Insurance group Aviva is warning households to be vigilant over security at this time of the year, as burglaries tend to increase signficantly between Halloween and Bonfire Night.

On Bonfire Night the number of burglaries increases by around 25 per cent compared with an average day, according to the company’s research.

Aviva also reported a 33 per cent increase in claims for stolen gold and silver jewellery and a 20 per cent increase in car theft on 5 November, based on its claims data over the past ten years.

Halloween is another high-risk day, with car theft increasing by around 19 per cent.

Rob Townend, director of claims at Aviva, said: “What could be better than lots of noise from fireworks and the cloak of darkness to help thieves target your home and car.

“With darker nights and plenty of householders enjoying bonfire parties outside and away from their home there is a great opportunity for thieves to take advantage.

“The price of gold and silver has risen by over 100 per cent in the past 5 years, so it is not surprising jewellery is a prime target for thieves.
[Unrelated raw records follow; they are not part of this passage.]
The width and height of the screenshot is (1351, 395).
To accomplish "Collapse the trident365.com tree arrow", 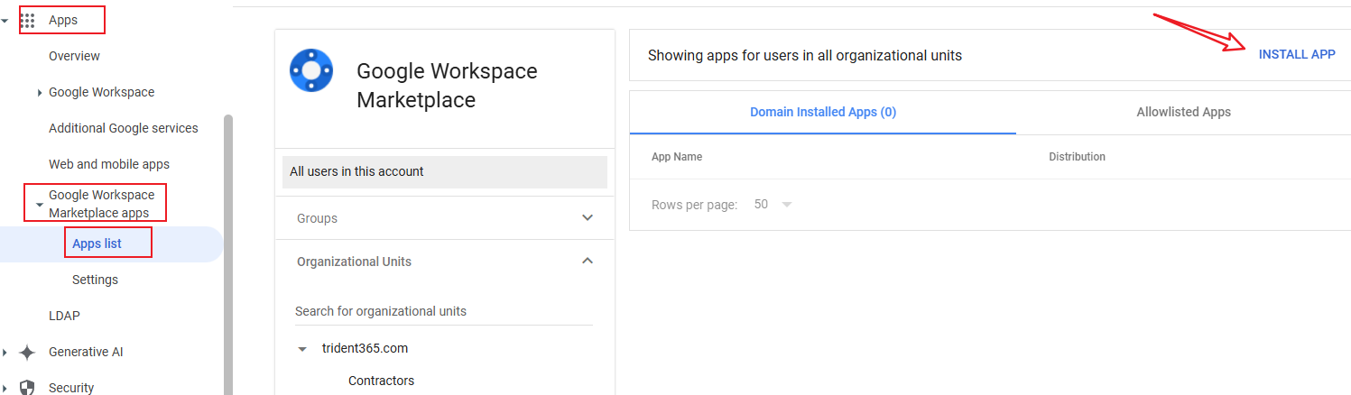I will (303, 348).
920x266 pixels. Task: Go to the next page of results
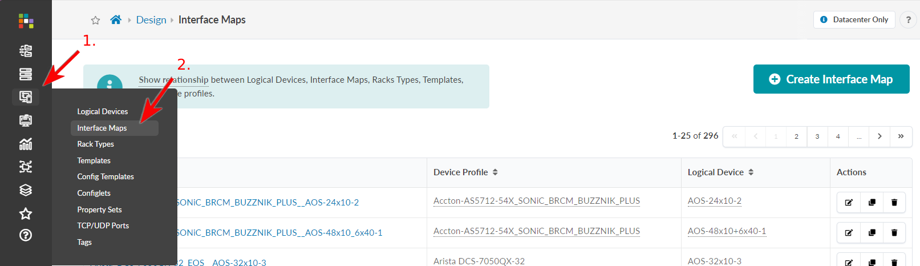(880, 136)
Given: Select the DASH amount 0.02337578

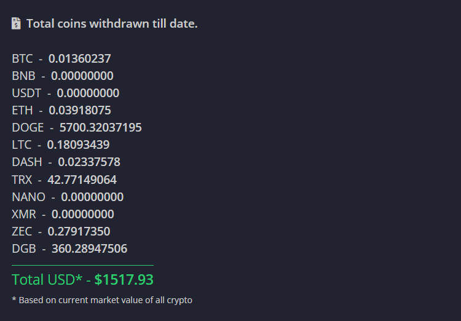Looking at the screenshot, I should [x=89, y=162].
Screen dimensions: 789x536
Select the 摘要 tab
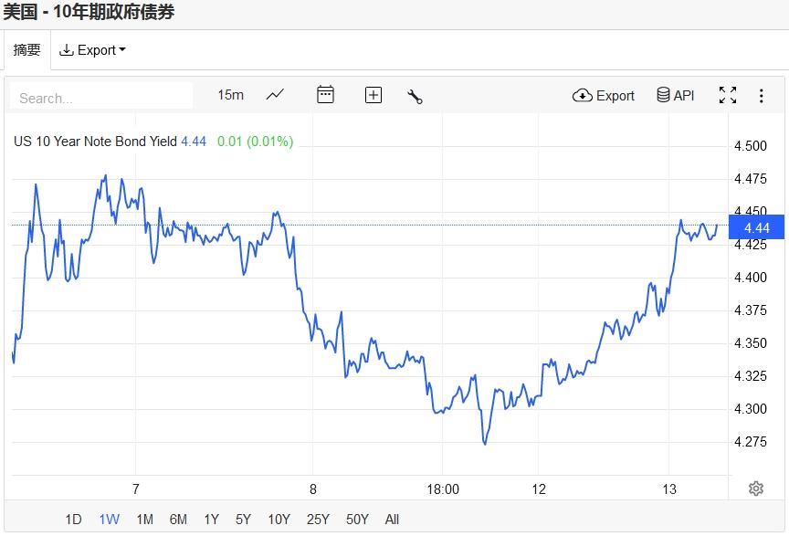[26, 50]
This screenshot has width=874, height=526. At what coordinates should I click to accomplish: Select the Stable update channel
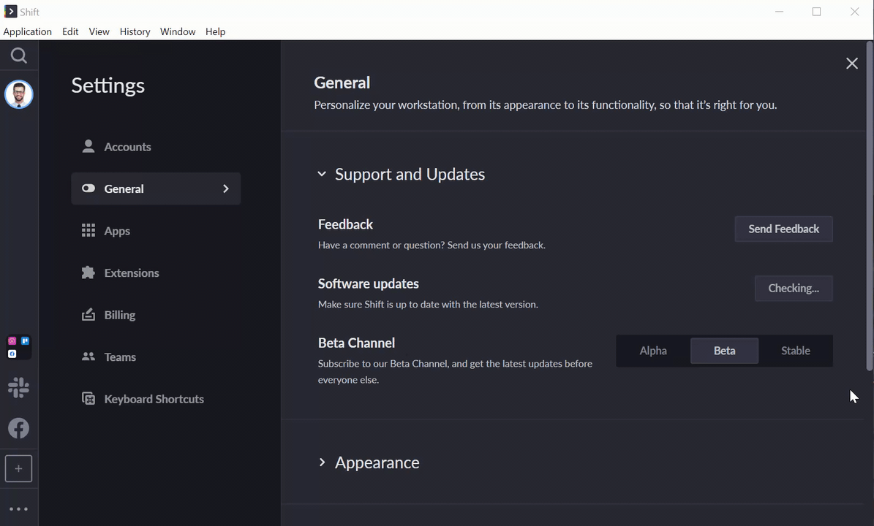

“It’s clearly a time for people to be extra vigilant and we would also encourage all homeowners to ensure that their valuables are insured for the right amount, so if the worst happens they can be fully compensated for their loss.”

Halloween, with its tradition of ‘trick or treat’, is a high-risk day for homes suffering malicious damage and vandalism.

Claims for malicious damage to the home increases by around 150 per cent on Halloween, while damage to cars soars by around 45 per cent.

Not surprisingly, Aviva reported a 50 per cent increase in fire claims on Bonfire Night, compared with an average day.

Insurer NFU Mutual is warning householders to ensure they have the correct home insurance in place if they plan to hold a bonfire party.

The Royal Society for the Prevention of Accidents estimates that 500 people per year are injured at small private bonfire parties and householders could be held financially liable for injuries incurred.

Matthew Scott, Chief Claims Manager at NFU Mutual, said: “Perhaps most important is to ensure you have third party liability insurance, as this should cover you if you damage someone else’s property or someone sustains an injury which can be judged to have resulted through your own negligence.”